- _Request_: Can you transcribe the rows word for word, starting at the beginning of the rows and going on through the line with "This screenshot has width=1302, height=644.", with both ends included? Leave the pictures out of your answer.

[Collected data entries]
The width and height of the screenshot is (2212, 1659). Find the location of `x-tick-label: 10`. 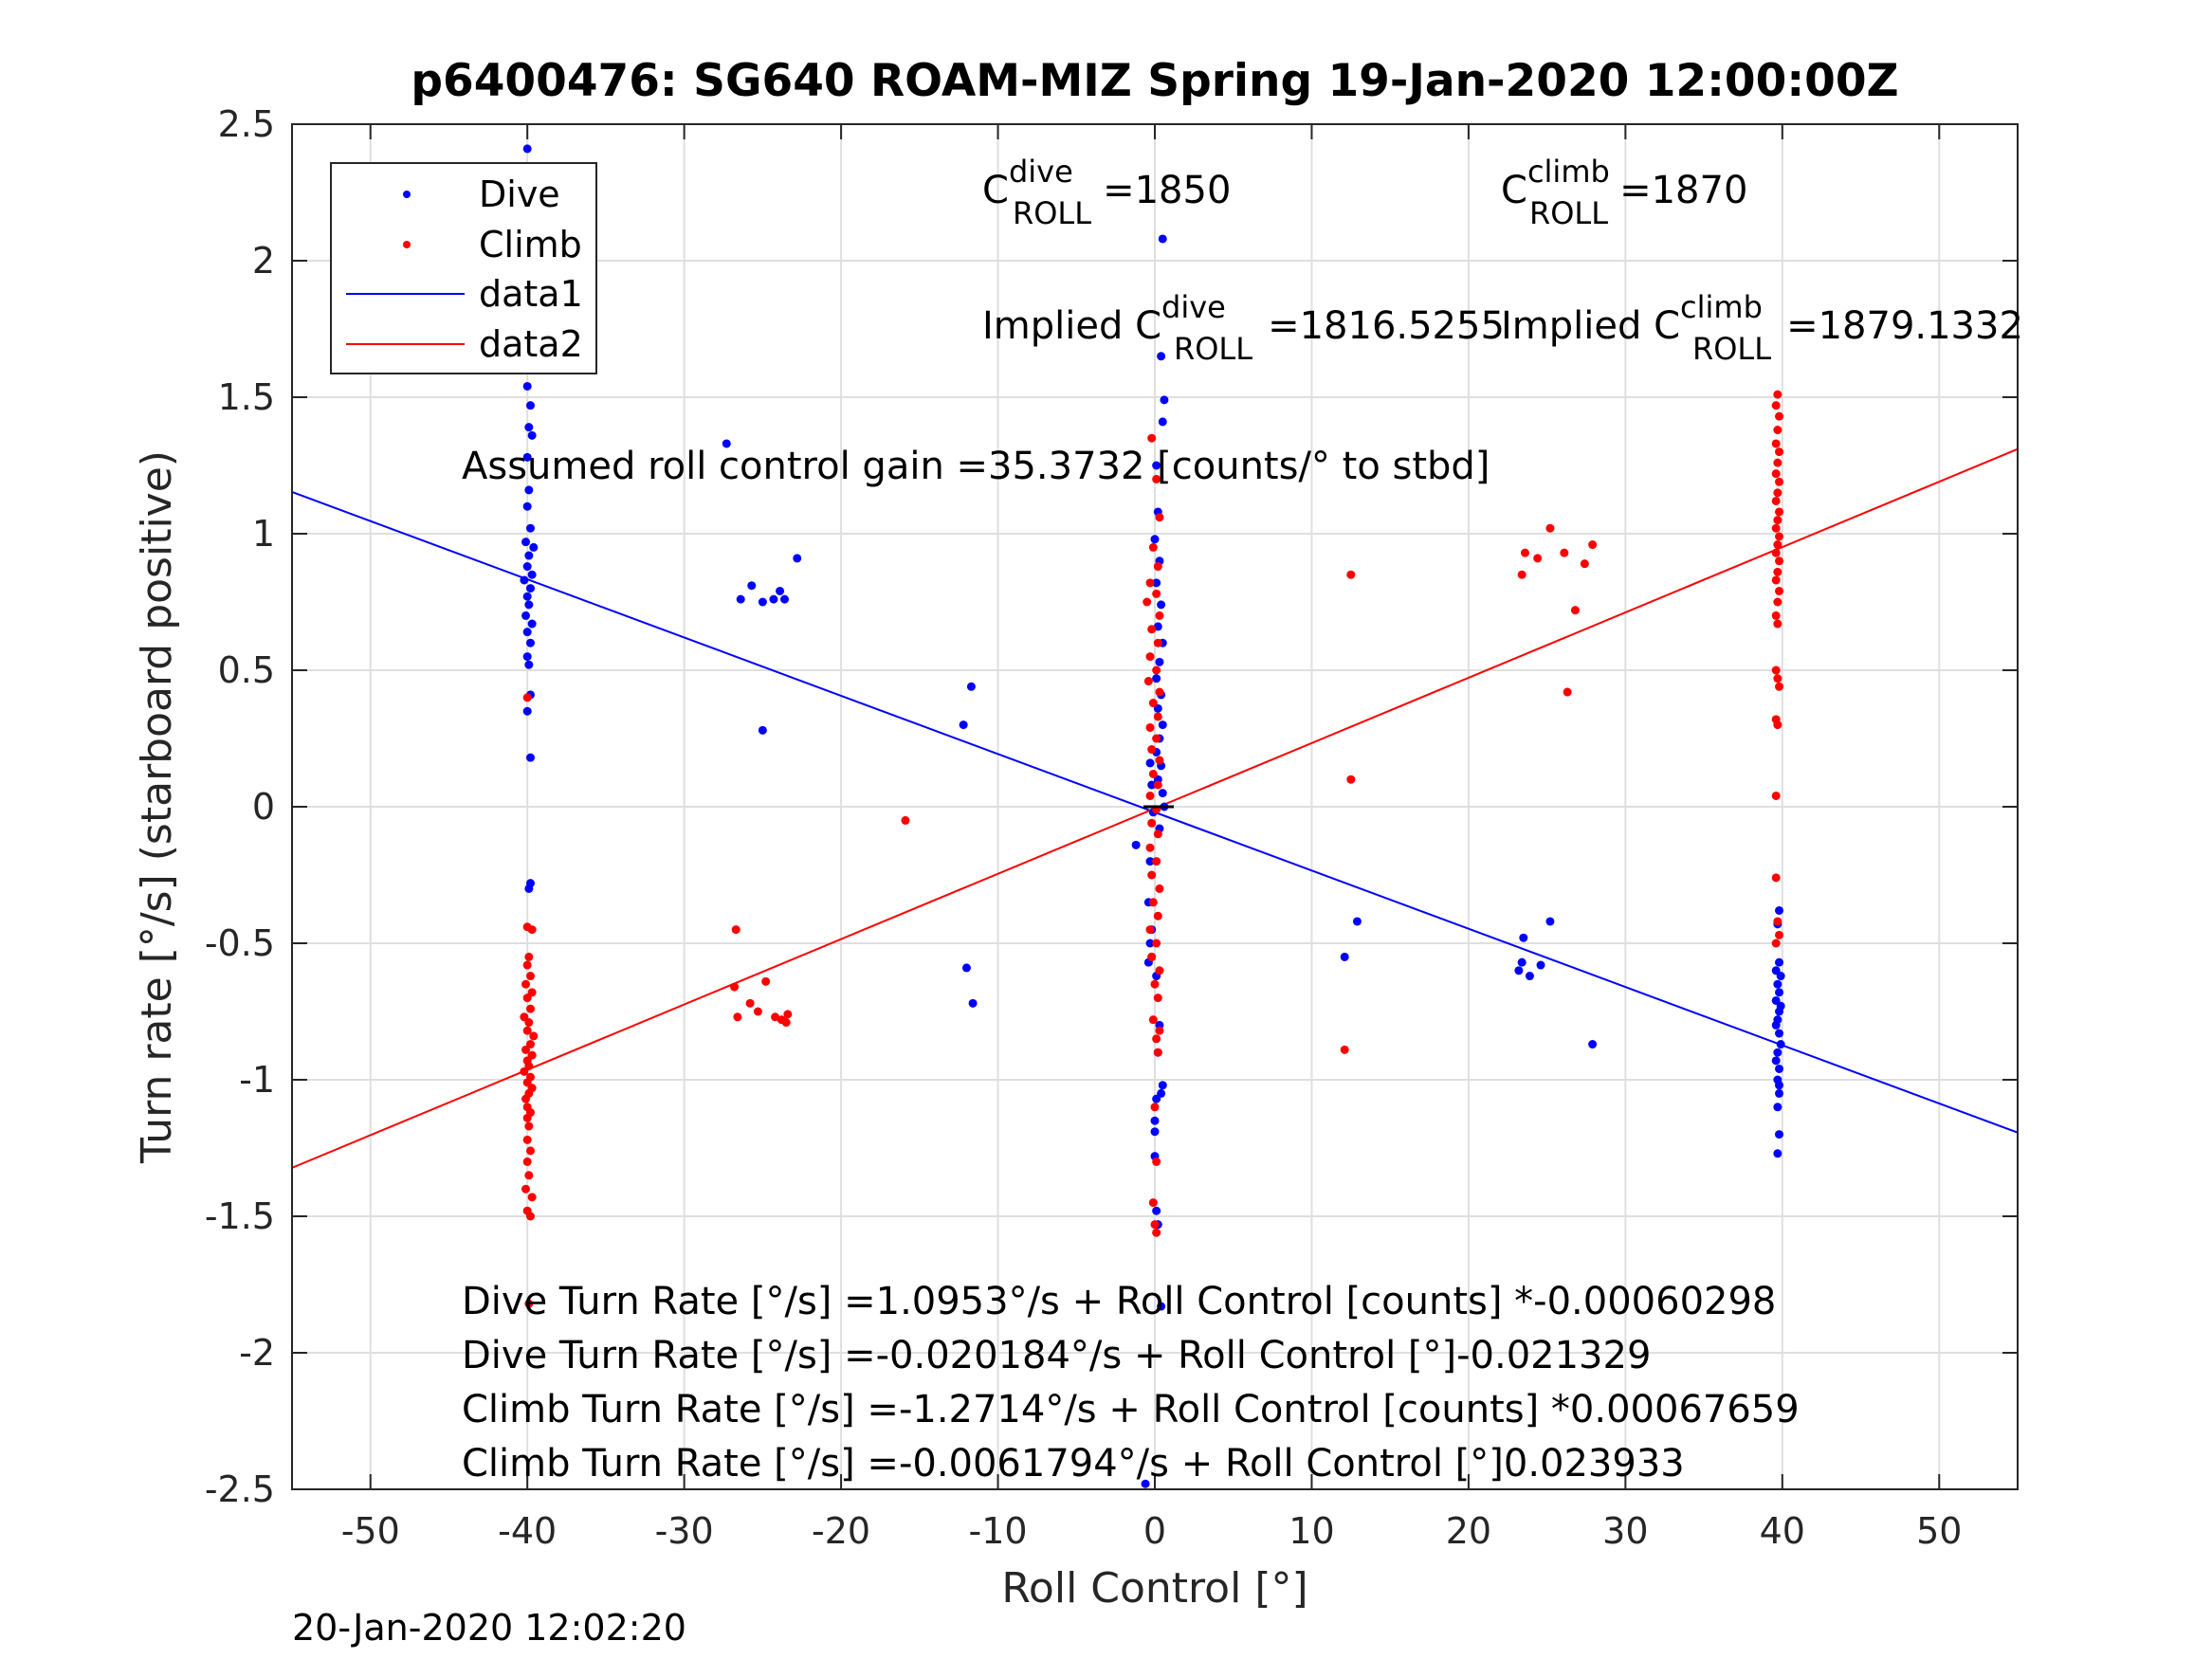

x-tick-label: 10 is located at coordinates (1312, 1531).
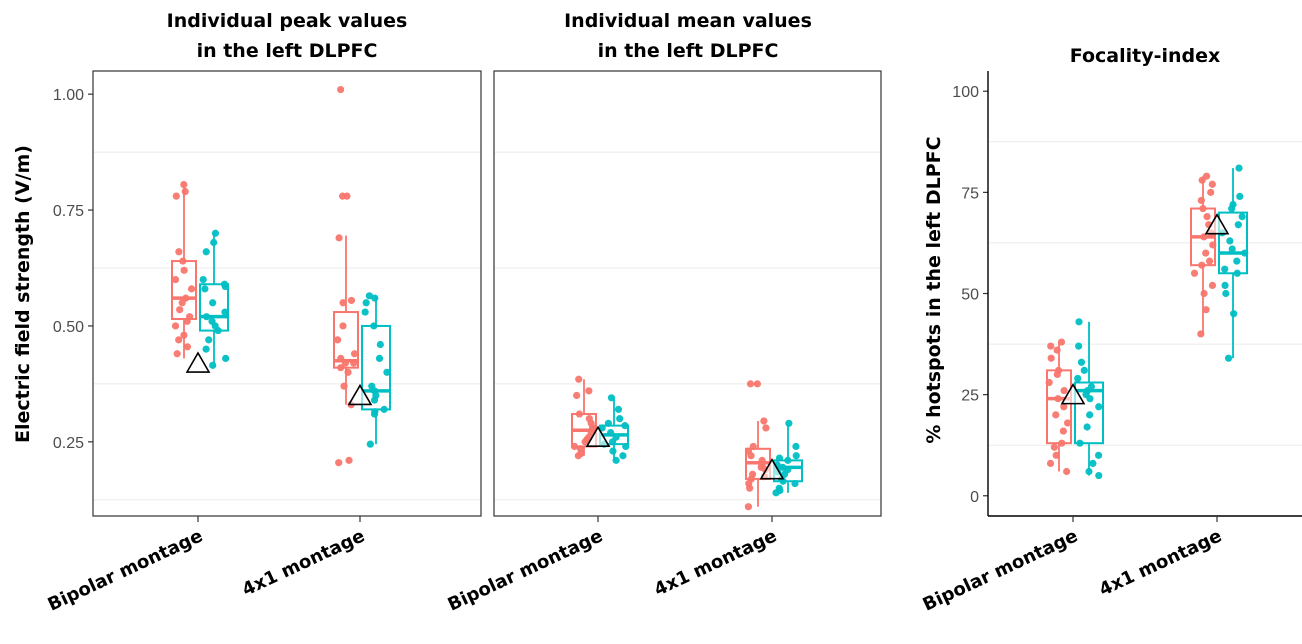 This screenshot has width=1302, height=644. I want to click on y-tick-label: 0.25, so click(68, 444).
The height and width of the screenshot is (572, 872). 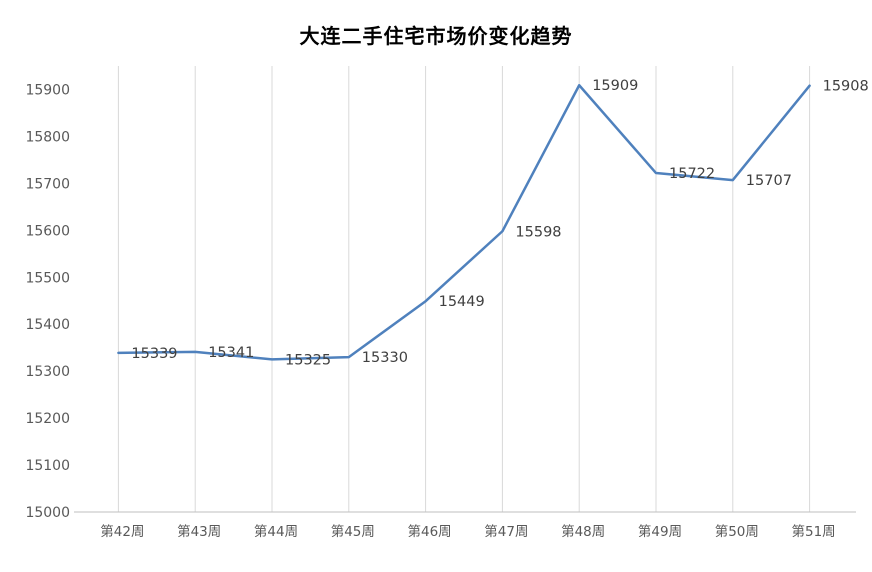 I want to click on x-axis-label: 第43周, so click(x=199, y=532).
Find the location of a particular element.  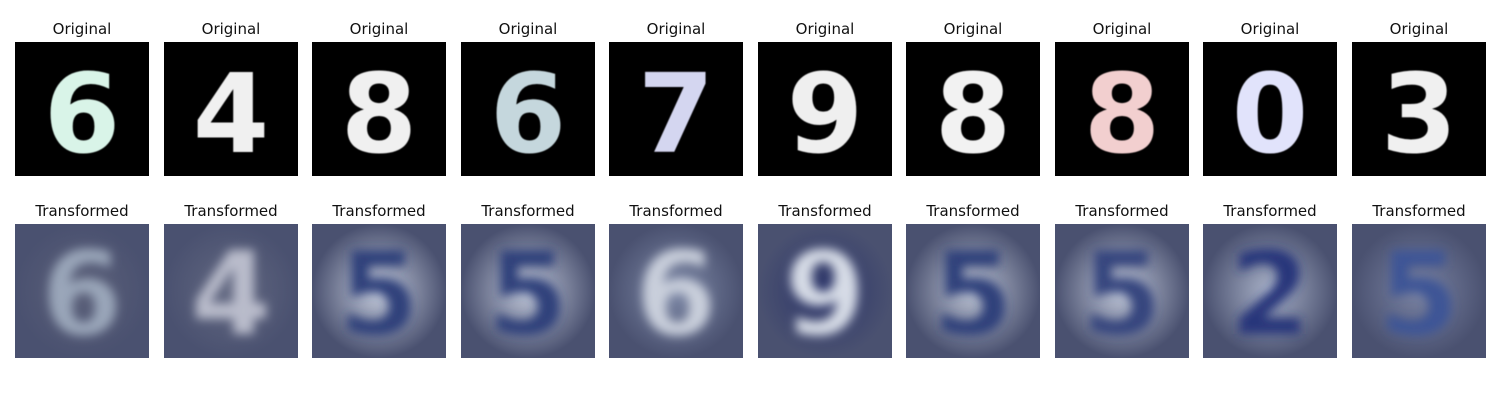

original-image: 4 is located at coordinates (231, 109).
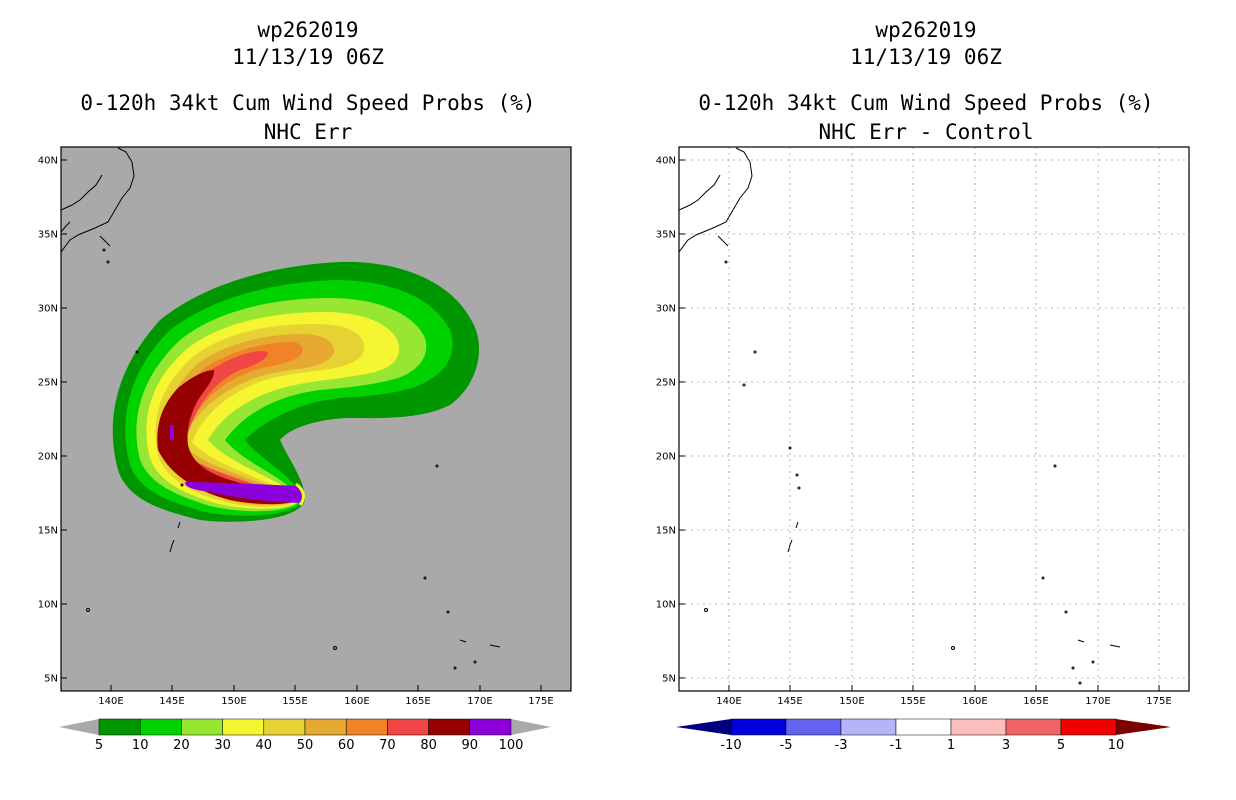 This screenshot has width=1236, height=800. I want to click on left-lon-axis: 140E 145E 150E 155E 160E 165E 170E 175E, so click(326, 696).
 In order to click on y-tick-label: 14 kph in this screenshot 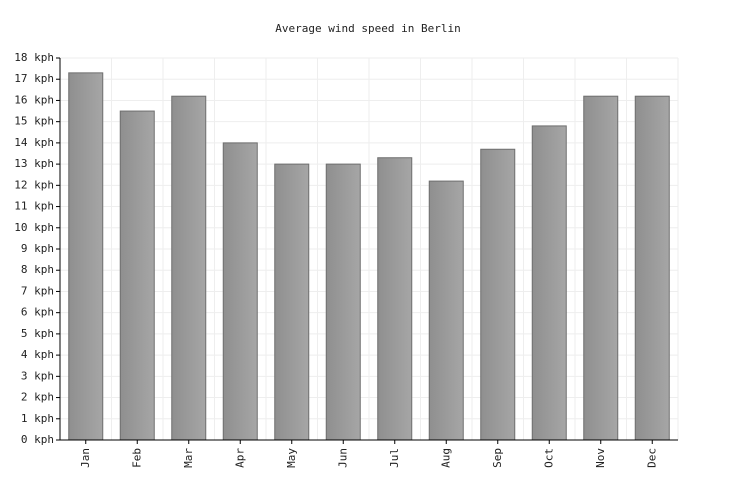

- _Completed task_:
The width and height of the screenshot is (2212, 1659). Find the location of `x-tick-label: 10`. 

x-tick-label: 10 is located at coordinates (1312, 1531).
 This screenshot has width=1302, height=644. I want to click on y-tick-label: 0.25, so click(68, 444).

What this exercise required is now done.